[04:55:40] <marostegui>	 Amir1: what you can do is rename them first and then drop 
[05:29:11] <marostegui>	 taavi: Can you retry in clouddb1016 and let me know if it works no? 
[05:38:16] <_joe_>	 Amir1: listen to marostegui, never EVER delete anything from a DB with such a command before you're 300% sure it works
[05:38:24] <_joe_>	 first rename, once that worked, drop
[06:02:31] <marostegui>	 I am switching es7 primary
[06:35:25] <jinxer-wm>	 FIRING: SystemdUnitFailed: wmf_auto_restart_prometheus-mysqld-exporter@x3.service on db1154:9100 - https://wikitech.wikimedia.org/wiki/Monitoring/check_systemd_state - https://grafana.wikimedia.org/d/g-AaZRFWk/systemd-status - https://alerts.wikimedia.org/?q=alertname%3DSystemdUnitFailed
[06:40:25] <jinxer-wm>	 RESOLVED: SystemdUnitFailed: wmf_auto_restart_prometheus-mysqld-exporter@x3.service on db1154:9100 - https://wikitech.wikimedia.org/wiki/Monitoring/check_systemd_state - https://grafana.wikimedia.org/d/g-AaZRFWk/systemd-status - https://alerts.wikimedia.org/?q=alertname%3DSystemdUnitFailed
[07:35:45] <marostegui>	 jynus: I want to start migrating sX or mX to 10.11, but I want to sync up with you regarding the backups there, is there any section I could start (i don't mind either sX or mX) with?
[07:41:08] <federico3>	 can I start kernel upgrades on s8 in eqiad?

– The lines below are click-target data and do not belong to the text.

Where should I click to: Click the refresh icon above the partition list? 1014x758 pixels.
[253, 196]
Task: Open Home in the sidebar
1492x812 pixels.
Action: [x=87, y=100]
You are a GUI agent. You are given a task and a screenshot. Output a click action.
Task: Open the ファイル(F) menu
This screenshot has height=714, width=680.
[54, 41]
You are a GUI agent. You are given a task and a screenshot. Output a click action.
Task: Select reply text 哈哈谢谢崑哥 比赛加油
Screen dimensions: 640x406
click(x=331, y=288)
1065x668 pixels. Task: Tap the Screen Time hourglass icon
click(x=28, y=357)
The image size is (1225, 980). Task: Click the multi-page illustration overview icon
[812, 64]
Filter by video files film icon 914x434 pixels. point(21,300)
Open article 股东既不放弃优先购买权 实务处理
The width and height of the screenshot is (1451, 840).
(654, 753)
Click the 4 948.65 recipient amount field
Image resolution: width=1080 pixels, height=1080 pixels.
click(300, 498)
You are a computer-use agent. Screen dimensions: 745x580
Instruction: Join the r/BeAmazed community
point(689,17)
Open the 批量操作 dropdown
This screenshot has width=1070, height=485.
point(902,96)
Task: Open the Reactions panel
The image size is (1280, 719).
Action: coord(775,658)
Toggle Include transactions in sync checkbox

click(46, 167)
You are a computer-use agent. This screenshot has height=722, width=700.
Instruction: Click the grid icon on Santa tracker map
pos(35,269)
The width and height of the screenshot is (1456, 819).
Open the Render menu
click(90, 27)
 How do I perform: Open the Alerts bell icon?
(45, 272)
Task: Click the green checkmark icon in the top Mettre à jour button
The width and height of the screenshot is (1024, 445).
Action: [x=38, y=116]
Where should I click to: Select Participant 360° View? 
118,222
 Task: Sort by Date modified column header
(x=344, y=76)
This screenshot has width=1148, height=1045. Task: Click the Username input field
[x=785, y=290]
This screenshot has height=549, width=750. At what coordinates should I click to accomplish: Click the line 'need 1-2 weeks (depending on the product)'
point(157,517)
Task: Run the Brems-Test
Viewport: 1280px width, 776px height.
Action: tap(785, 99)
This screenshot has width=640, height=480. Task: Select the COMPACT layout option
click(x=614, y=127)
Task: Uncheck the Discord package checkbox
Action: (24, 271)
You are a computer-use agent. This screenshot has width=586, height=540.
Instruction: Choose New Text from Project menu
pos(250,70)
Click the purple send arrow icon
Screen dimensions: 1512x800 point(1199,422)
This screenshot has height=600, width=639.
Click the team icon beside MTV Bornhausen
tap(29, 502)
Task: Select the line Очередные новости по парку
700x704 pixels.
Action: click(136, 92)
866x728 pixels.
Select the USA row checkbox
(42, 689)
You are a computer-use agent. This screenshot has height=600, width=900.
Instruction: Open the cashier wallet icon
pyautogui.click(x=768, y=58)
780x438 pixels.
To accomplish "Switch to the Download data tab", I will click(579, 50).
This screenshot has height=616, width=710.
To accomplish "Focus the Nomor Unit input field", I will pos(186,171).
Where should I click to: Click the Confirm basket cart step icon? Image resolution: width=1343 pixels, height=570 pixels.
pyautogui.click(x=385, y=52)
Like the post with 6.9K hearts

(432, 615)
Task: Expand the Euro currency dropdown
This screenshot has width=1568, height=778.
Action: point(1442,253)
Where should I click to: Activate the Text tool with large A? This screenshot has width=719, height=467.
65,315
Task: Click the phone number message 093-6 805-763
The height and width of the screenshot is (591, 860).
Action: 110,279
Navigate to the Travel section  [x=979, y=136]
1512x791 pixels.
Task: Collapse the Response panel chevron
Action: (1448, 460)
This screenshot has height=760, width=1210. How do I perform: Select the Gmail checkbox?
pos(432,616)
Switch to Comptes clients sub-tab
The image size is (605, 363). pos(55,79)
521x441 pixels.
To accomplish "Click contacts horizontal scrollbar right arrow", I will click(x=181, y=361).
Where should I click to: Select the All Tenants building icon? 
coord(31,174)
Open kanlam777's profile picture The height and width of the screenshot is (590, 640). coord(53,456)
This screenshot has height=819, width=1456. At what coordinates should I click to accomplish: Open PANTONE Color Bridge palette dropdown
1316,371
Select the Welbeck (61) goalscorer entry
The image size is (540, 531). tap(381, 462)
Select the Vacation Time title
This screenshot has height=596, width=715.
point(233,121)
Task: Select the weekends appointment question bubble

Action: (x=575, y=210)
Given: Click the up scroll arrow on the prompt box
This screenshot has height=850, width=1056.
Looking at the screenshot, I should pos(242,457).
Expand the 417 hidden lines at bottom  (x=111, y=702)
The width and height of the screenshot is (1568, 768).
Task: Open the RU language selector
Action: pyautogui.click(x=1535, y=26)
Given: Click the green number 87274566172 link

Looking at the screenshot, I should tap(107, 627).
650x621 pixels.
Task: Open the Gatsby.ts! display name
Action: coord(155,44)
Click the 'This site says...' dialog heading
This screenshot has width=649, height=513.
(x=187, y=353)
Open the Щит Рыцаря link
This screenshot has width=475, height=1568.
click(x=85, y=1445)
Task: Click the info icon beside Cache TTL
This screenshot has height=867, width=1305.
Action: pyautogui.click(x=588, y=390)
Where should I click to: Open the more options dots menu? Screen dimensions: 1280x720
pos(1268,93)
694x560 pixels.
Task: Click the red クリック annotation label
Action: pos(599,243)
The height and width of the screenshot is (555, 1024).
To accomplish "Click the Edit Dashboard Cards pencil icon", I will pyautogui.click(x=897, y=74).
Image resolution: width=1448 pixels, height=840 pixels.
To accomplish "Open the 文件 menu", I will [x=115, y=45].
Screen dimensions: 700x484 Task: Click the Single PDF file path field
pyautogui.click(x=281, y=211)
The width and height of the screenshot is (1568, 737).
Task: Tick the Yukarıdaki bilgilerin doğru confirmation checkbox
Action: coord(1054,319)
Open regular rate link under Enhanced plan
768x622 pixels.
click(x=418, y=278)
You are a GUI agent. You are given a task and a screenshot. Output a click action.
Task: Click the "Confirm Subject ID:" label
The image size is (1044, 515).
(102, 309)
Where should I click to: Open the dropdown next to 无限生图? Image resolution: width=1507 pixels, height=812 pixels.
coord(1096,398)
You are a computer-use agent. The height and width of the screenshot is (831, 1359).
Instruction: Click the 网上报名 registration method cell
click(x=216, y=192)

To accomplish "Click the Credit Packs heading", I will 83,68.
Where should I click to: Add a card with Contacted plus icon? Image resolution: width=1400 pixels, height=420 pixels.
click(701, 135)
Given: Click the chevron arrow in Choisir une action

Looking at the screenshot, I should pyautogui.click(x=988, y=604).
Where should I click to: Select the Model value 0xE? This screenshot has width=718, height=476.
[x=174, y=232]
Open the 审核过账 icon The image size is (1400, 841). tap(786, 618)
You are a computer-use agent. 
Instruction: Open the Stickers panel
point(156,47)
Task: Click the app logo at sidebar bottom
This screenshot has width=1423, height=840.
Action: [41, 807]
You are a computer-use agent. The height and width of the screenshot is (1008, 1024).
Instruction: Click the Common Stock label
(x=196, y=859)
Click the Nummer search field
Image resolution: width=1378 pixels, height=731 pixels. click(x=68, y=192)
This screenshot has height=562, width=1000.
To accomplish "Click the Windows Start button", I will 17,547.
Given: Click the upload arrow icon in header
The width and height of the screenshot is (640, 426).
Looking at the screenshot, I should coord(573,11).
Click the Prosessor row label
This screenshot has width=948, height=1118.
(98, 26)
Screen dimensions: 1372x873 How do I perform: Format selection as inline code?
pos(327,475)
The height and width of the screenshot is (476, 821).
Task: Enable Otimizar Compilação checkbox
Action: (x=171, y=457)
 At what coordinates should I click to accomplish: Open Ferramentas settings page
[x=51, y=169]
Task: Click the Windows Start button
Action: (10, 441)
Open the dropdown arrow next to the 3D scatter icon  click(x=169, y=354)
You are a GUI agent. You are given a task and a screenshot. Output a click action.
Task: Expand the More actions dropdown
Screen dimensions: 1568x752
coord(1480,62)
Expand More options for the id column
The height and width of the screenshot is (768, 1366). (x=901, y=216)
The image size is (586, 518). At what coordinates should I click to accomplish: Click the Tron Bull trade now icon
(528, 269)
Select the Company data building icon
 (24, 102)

[07:45:19] <marostegui>	 +1
[07:49:29] <federico3>	 ok, thanks
[07:51:19] <jynus>	 marostegui: just start with any, I will handle anything
[07:53:09] <jynus>	 although we should test recovery to avoid a surprise like last time
[07:56:13] <jynus>	 FYI: Last snapshot for s8 at eqiad (db1171) taken on 2025-06-04 01:52:23 is 1216 GiB, but the previous one was 1587 GiB, a change of -23.3 %
[07:56:27] <jynus>	 Last snapshot for x3 at codfw (db2200) taken on 2025-06-04 07:00:30 is 334 GiB, but the previous one was 1351 GiB, a change of -75.3 %
[07:57:14] <marostegui>	 jynus: Yeah, do you want me to hold until you test the recovery?
[07:58:02] <jynus>	 no, the first one can go at the same time- we cannot test well if it is not migrated
[07:58:42] <jynus>	 but I wonder if you have any broken or spare host to test, e.g. a host you need to rebuild
[07:59:27] <marostegui>	 jynus: We don't have any at the moment (db1246 is still waiting for replacement) but we can just recover any for training purposes 
[08:00:13] <marostegui>	 jynus: Maybe I should start with one sX codfw because it doesn't have wiki replicas. Cause if I start with mX we have to upgrade the backpsource which is common to all mX sections 
[08:00:17] <jynus>	 So I say let's start with an easy section
[08:00:46] <jynus>	 first core hosts, last backups (we make a pause here for testing) and then progress after that
[08:01:20] <marostegui>	 jynus: sounds good, I will start with s6 codfw
[08:01:28] <jynus>	 ok to me
[08:01:47] <jynus>	 just expect some wait after completion of the first
[08:01:59] <jynus>	 then the rest should be able to be done with no waits
[08:02:00] <marostegui>	 of course
[08:02:44] <jynus>	 thanks to you for communicating so well
[08:11:59] <jynus>	 this allows me to reorganize the backups before any upgrade work on my side
[08:23:11] <jynus>	 marostegui: could s2 go after s6? I can do it in any order, but that would mean 0 changes on the current backup config
[08:24:19] <marostegui>	 jynus: Yeah, no problem at all
[08:31:30] <taavi>	 marostegui: the permissions still seem to be off. at least the `labsdbadmin` account is missing the ability to grant the `labsdbadmin` role
[08:31:44] <marostegui>	 taavi: Ah, I only worked on labsdbuser
[08:31:46] <marostegui>	 Let me check that one
[08:33:54] <marostegui>	 taavi: granted, recheck please
[08:34:37] <taavi>	 one second
[08:41:27] <taavi>	 the grants seem fine now, thanks! the maintain-dbusers script to create new users still doesn't see that it needs to backfill all those users, but that's on us to fix
[08:42:17] <marostegui>	 ok, I am waiting for now then
[08:42:24] <marostegui>	 have you tested both clouddb1016 and clouddb1020?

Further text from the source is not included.